Não, de modo nenhum. Aliás, o recente “Aeriola Frequency” é um trabalho extremamente cru. Mas em geral, só descanso quando tenho a certeza que uma peça está perfeita. Perfeita para mim significa que não lhe encontro nenhum defeito nem nada que possa melhorar e que está conseguida a nível técnico, conceptual e poético.  Encontro sempre problemas para resolver, de várias ordens, e a certa altura não há mais nada para fazer. Esse momento é sempre muito claro.

Já foste conotado com o ambientalismo à maneira de Brian Eno, com o noise rock dos Sonic Youth ou dos seus elementos a solo e ainda com o pós-minimalismo de um Phill Niblock, mas recentemente tens sutgido em contextos ligados ao chill out e à “club culture”. Explicas-me este teu interesse pelo lado mais “soft” do techno?

Não é bem um interesse… Estás a falar da minha participação no Boom Festival e no Houseware Experience, e em ambos os casos fui convidado por pessoas que acharam que a minha sensibilidade se adequaria aos eventos que produziram. Apenas estive disponível e encontrei um modo de me relacionar, mas não o procurei. Portanto, não estou a sair do meu caminho nessa direcção. Não tenho um grande interesse pelo “chill-out” porque é um tipo de música com uma função demasiado específica e feita para ser fruída num contexto também específico.

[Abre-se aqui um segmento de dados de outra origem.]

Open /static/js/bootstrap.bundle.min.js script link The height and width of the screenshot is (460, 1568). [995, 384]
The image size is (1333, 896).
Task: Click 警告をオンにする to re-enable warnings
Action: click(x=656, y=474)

Parcerias com músicos das primeiras linhas da “cena alternativa” como Jim O¹Rourke, Thurston Moore (Sonic Youth), Rhys Chatam ou Phill Niblock projectaram-te a nível internacional ­ presentemente, fazes mesmo parte da MIMEO, a orquestra electrónica europeia que reúne nomes da craveira de Keith Rowe, Peter Rehberg, Fennesz ou Thomas Lehn. Tendo em conta que a tua música é muito pessoal e feita solitariamente, no teu estúdio doméstico, o que tens ganho com estas colaborações? Até que ponto são elas importantes para ti, ou trata-se de meros “desvios”? E até que ponto esta súbita fama atrapalha a tua maneira lenta e estudada de trabalhar?

A imprensa tem esta ideia fixa de que eu ter estabelecido relações com pessoas conhecidas me tornou súbitamente famoso. É muito errado. Não aqueceu nem arrefeceu ninguém eu ter tocado com essas pessoas todas. O que me projectou internacionalmente foi o meu próprio trabalho, nomeadamente a reedicção do “Wave Field”. Se colaborei com estes músicos, é porque houve interesse mútuo. Alguns convidaram-me, outros convidei-os eu, mas músicos que tocam juntos tratam-se entre iguais, não existe essa coisa de uns serem mais famosos do que outros. Colaborar com outros músicos é saudável e enriquecedor. De resto, trabalhar em estúdio e ao vivo são coisas muito diferentes e que se complementam.

Tornaste-te num valor emergente da nova electrónica não-erudita. Em última análise, porquê a electrónica (uma consequência apenas de o teu instrumento principal ser/ter sido a guitarra eléctrica ligada a dispositivos electrónicos?). O que te atrai nela enquanto via musical, em oposição à música acústica, se é que esta existe num tempo, como o nosso, em que a apresentação da música às audiências implica a amplificação, logo, a electrónica?

A amplificação da música “acústica” não prssupõe uma interferência da electrónica, acho que essa questão não existe. Quando a música está convertida em energia eléctrica, a sua maleabilidade é imensa, logo as possibilidades de aproximar qualquer realidade sonora a uma visão estética radical são muito maiores. A electrónica permite “mergulhar” no interior de um som e trabalhar com o que está lá dentro – todas as nuances do espectro, os harmónicos, a forma de onda, a fase, o tempo… e é desse interior dos sons que eu faço música, portanto nem tenho escolha.  Com os instrumentos acústicos não há “desvio” possível, porque a sua energia nunca é convertida, as ondas viajam pelas partículas de ar tal como foram produzidas e só lhes resta baterem nas paredes umas tantas vezes – o que, diga-se, também é maravilhoso.